── PROVIDED DATA ──
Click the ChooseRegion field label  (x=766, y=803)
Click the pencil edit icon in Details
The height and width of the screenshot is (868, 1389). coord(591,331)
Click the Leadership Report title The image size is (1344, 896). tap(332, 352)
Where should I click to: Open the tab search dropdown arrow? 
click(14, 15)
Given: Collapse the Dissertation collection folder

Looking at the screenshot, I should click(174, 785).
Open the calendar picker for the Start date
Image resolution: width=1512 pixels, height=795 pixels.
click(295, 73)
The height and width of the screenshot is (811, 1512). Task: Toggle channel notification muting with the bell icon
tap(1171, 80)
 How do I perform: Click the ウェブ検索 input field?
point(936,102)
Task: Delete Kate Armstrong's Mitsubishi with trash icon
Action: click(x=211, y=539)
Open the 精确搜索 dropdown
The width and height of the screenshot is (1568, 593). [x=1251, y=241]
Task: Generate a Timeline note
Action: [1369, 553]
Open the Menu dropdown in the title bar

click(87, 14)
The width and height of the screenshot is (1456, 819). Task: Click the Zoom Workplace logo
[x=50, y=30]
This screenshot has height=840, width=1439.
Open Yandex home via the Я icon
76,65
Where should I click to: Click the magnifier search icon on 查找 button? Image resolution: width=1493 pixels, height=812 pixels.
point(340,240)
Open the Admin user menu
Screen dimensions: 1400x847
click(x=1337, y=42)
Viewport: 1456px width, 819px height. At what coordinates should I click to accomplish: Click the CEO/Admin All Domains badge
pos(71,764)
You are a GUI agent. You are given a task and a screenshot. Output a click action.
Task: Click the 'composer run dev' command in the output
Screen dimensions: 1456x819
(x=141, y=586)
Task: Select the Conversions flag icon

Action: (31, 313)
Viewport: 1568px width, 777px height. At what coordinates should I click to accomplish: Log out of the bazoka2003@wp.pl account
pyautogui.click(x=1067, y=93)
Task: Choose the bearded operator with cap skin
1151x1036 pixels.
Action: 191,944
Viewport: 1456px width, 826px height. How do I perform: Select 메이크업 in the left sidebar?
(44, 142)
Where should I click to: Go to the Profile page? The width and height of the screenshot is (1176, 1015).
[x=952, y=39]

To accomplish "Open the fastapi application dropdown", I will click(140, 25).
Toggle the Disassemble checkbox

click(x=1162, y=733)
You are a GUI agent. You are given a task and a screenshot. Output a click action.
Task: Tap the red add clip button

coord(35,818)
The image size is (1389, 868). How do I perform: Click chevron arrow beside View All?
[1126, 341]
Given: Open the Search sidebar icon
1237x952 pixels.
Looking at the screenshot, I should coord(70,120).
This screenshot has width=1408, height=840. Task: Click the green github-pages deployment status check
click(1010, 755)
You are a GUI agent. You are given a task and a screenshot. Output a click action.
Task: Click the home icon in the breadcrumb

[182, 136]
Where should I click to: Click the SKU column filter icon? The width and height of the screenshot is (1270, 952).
───
## AIM OF THE TASK
Print each record from the listing above exactly as it was given.

## RESULT OF THIS EXERCISE
Click the ChooseRegion field label  (x=766, y=803)
Click the pencil edit icon in Details
The height and width of the screenshot is (868, 1389). coord(591,331)
Click the Leadership Report title The image size is (1344, 896). tap(332, 352)
Where should I click to: Open the tab search dropdown arrow? 
click(14, 15)
Given: Collapse the Dissertation collection folder

Looking at the screenshot, I should click(174, 785).
Open the calendar picker for the Start date
Image resolution: width=1512 pixels, height=795 pixels.
click(295, 73)
The height and width of the screenshot is (811, 1512). Task: Toggle channel notification muting with the bell icon
tap(1171, 80)
 How do I perform: Click the ウェブ検索 input field?
point(936,102)
Task: Delete Kate Armstrong's Mitsubishi with trash icon
Action: click(x=211, y=539)
Open the 精确搜索 dropdown
The width and height of the screenshot is (1568, 593). [x=1251, y=241]
Task: Generate a Timeline note
Action: [1369, 553]
Open the Menu dropdown in the title bar

click(87, 14)
The width and height of the screenshot is (1456, 819). Task: Click the Zoom Workplace logo
[x=50, y=30]
This screenshot has height=840, width=1439.
Open Yandex home via the Я icon
76,65
Where should I click to: Click the magnifier search icon on 查找 button? Image resolution: width=1493 pixels, height=812 pixels.
point(340,240)
Open the Admin user menu
Screen dimensions: 1400x847
click(x=1337, y=42)
Viewport: 1456px width, 819px height. At what coordinates should I click to accomplish: Click the CEO/Admin All Domains badge
pos(71,764)
You are a GUI agent. You are given a task and a screenshot. Output a click action.
Task: Click the 'composer run dev' command in the output
Screen dimensions: 1456x819
(x=141, y=586)
Task: Select the Conversions flag icon

Action: (31, 313)
Viewport: 1568px width, 777px height. At what coordinates should I click to accomplish: Log out of the bazoka2003@wp.pl account
pyautogui.click(x=1067, y=93)
Task: Choose the bearded operator with cap skin
1151x1036 pixels.
Action: 191,944
Viewport: 1456px width, 826px height. How do I perform: Select 메이크업 in the left sidebar?
(44, 142)
Where should I click to: Go to the Profile page? The width and height of the screenshot is (1176, 1015).
[x=952, y=39]

To accomplish "Open the fastapi application dropdown", I will click(140, 25).
Toggle the Disassemble checkbox

click(x=1162, y=733)
You are a GUI agent. You are given a task and a screenshot. Output a click action.
Task: Tap the red add clip button

coord(35,818)
The image size is (1389, 868). How do I perform: Click chevron arrow beside View All?
[1126, 341]
Given: Open the Search sidebar icon
1237x952 pixels.
Looking at the screenshot, I should coord(70,120).
This screenshot has width=1408, height=840. Task: Click the green github-pages deployment status check
click(1010, 755)
You are a GUI agent. You are given a task and a screenshot. Output a click action.
Task: Click the home icon in the breadcrumb

[182, 136]
Where should I click to: Click the SKU column filter icon? The width and height of the screenshot is (1270, 952).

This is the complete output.